## What you are asked to do
A single number is the whole answer: the count of lines in the records where "agent" occurs.

* * *

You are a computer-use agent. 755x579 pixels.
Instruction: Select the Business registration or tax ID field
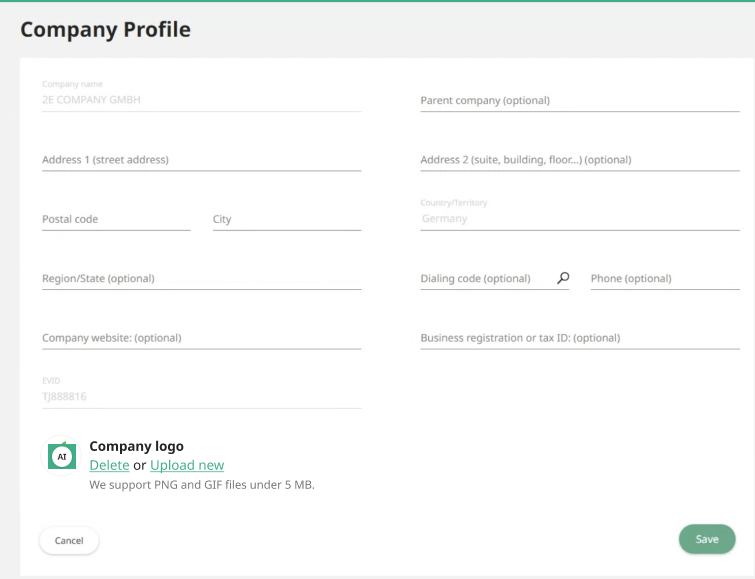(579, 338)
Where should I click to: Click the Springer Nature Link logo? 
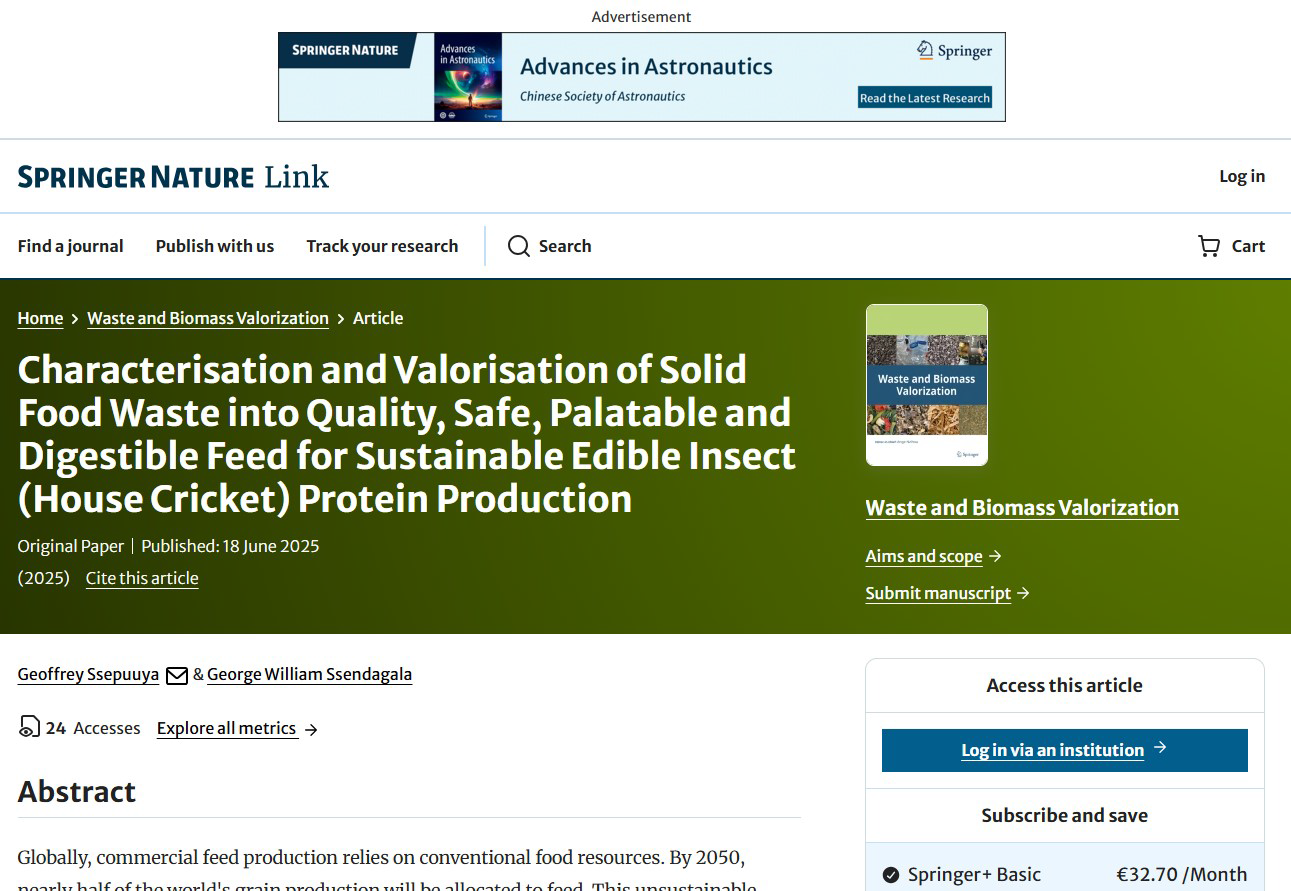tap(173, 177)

* * *

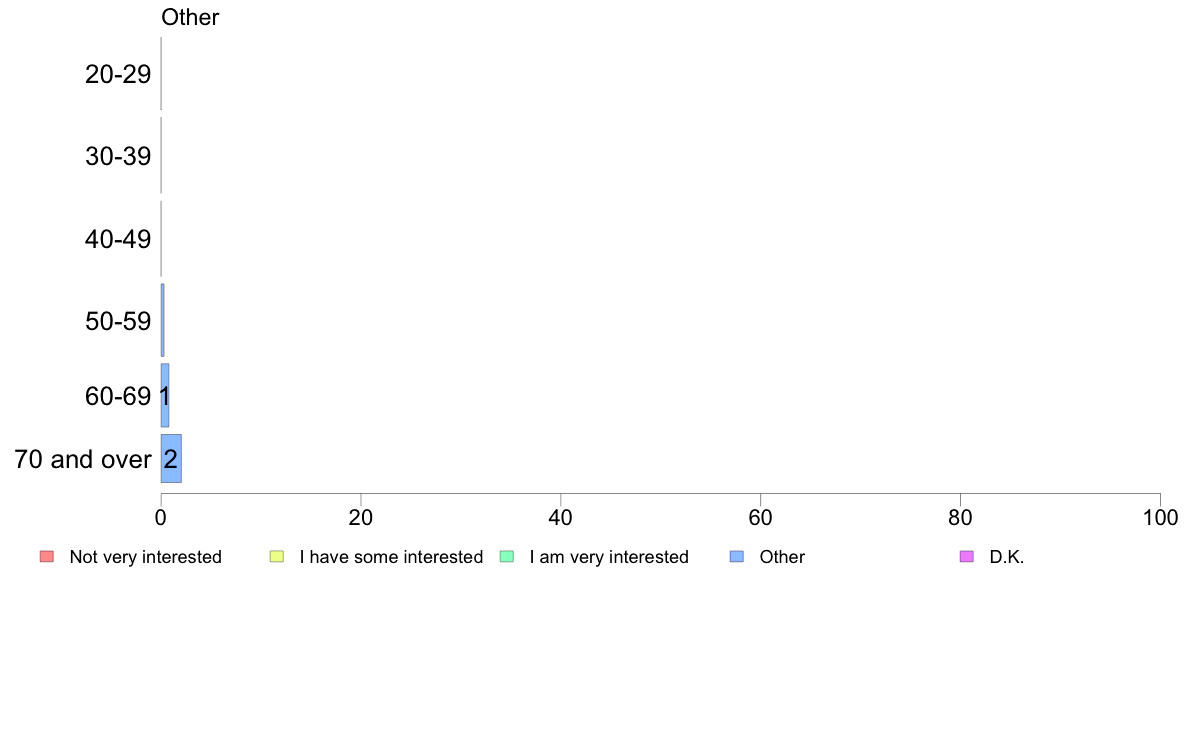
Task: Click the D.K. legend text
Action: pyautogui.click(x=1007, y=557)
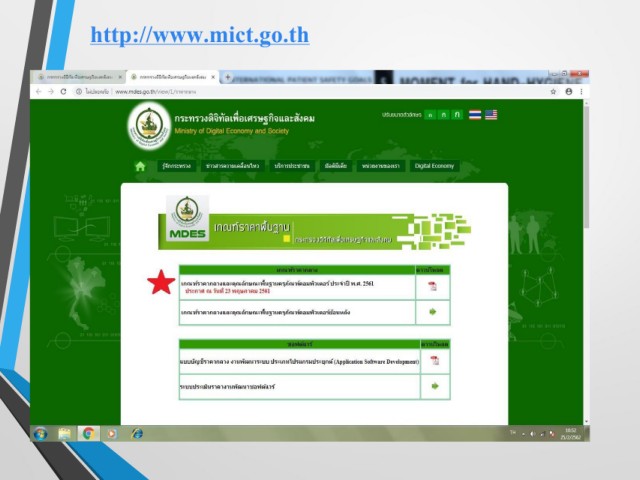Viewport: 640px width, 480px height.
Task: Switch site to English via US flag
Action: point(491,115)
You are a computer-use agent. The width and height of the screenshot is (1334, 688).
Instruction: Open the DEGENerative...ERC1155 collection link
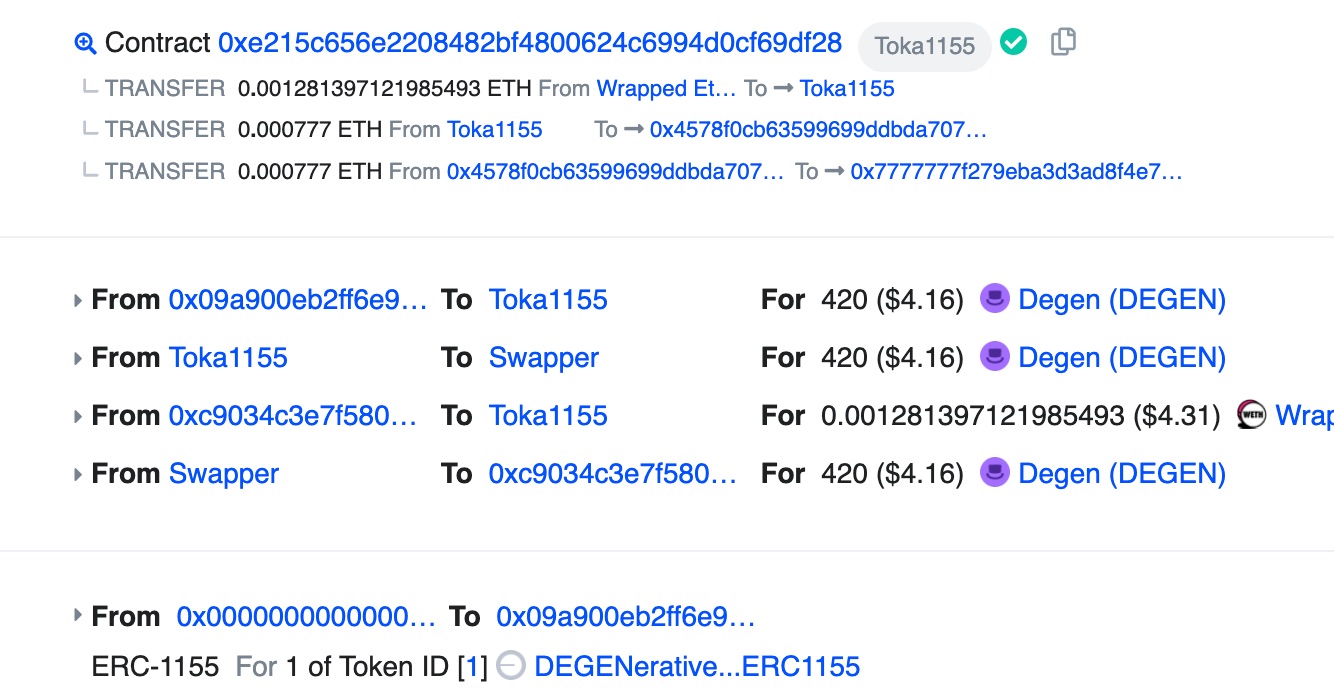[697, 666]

* * *

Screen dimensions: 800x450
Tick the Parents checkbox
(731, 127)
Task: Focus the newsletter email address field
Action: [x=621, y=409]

* * *

## Task answer
2